Multiple replicas of the model on same GPU?

Hi, I am a newbee for pytorch distributed.
My model is only a small component of a much more complicated problem.
I noticed that if I train it using single-GPU, then it takes at most one quarter of the GPU memory and utility.
So I wonder if it is possible to distribute four replicas of the model on the same GPU so that hopefully I can get 4x speedup.

I read the documents and there are many example of multi-gpu, but none of them is using fractional gpu like this. Anyone have ideas? Thanks.
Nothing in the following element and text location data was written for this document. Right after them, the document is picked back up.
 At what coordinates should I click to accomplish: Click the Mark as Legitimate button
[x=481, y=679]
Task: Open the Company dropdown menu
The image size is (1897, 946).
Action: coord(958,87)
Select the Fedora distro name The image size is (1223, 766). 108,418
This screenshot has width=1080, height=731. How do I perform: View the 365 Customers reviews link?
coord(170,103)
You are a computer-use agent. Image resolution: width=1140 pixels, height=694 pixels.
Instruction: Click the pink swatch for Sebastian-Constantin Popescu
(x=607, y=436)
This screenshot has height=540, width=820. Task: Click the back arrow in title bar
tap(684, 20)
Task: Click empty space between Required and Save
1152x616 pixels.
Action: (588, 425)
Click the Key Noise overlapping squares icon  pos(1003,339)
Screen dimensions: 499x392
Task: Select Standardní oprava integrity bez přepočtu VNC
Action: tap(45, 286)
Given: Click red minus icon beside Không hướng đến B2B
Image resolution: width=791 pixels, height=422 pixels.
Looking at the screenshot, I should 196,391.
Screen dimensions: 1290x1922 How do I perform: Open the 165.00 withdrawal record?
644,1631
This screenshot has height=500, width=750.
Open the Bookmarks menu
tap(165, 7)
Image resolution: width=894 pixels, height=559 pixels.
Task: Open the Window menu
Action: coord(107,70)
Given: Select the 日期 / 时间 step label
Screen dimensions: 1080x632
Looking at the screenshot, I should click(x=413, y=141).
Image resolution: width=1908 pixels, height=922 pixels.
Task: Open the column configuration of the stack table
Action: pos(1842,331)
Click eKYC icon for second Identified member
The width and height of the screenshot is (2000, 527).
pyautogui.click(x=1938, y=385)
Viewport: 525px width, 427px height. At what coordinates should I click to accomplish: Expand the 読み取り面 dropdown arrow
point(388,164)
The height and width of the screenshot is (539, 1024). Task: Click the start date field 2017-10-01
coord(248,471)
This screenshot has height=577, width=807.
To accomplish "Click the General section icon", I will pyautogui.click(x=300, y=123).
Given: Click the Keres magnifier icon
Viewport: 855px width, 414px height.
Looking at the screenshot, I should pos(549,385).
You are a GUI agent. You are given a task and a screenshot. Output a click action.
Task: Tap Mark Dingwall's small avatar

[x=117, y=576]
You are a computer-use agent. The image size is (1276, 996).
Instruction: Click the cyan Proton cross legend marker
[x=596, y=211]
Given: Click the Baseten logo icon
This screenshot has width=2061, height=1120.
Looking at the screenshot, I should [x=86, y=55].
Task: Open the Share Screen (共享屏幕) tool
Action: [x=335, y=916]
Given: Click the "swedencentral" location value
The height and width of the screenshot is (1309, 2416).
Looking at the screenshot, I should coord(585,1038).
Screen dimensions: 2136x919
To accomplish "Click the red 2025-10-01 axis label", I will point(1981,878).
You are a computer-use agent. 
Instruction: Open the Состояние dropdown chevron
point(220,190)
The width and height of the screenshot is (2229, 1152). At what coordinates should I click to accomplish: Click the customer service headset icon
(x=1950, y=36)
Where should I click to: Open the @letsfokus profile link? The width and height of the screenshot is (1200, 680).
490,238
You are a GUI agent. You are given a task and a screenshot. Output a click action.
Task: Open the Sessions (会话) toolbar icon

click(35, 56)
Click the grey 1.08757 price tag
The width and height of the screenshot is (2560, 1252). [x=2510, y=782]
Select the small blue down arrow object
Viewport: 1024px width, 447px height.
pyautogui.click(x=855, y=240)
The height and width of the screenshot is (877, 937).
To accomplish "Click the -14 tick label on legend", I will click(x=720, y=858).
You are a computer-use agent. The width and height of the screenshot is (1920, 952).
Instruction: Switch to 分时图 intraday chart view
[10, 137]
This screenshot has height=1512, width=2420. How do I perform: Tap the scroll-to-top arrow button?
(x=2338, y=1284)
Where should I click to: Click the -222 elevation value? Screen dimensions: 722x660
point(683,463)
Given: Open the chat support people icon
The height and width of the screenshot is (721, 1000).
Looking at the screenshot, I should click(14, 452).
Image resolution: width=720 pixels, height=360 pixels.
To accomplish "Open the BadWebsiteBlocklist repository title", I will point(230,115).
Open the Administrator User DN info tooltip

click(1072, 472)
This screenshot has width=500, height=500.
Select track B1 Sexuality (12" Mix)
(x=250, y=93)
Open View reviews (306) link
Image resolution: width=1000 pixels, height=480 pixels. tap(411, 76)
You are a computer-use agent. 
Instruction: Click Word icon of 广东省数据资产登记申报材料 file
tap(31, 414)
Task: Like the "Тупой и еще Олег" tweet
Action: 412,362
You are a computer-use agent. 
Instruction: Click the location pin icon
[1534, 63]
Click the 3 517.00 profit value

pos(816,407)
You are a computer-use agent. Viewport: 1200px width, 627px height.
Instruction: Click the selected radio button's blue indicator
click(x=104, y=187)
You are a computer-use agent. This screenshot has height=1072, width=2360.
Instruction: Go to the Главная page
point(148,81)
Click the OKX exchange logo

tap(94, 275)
It really depends. Even if 4 replicas of your model can fit into the memory of one GPU, they still need to compete for the same set of streaming multiprocessors and other shared resources on that GPU. You can try if using multiple streams would help, e.g.:

s0 = torch.cuda.Stream()
s1 = torch.cuda.Stream()
with torch.cuda.stream(s0):
    output0 = model_replica0(input0)

with torch.cuda.stream(s1):
    output1 = model_replica1(input1)

s0.synchronize()
s1.synchronize()

Hi, Shen Li, Hi, the “DistributedDataParallel” automatically average the gradient when calling “loss.backward()”,
But I didn’t find the corresponding script in pytorch source code, Do you know where it is ?

Hey @meilu_zhu

Sorry about the delay. The grad averaging algorithm is implemented in the reducer. Each DistributedDataParallel creates its reducer instance in the constructor. More specifically, allreduce is invoked here.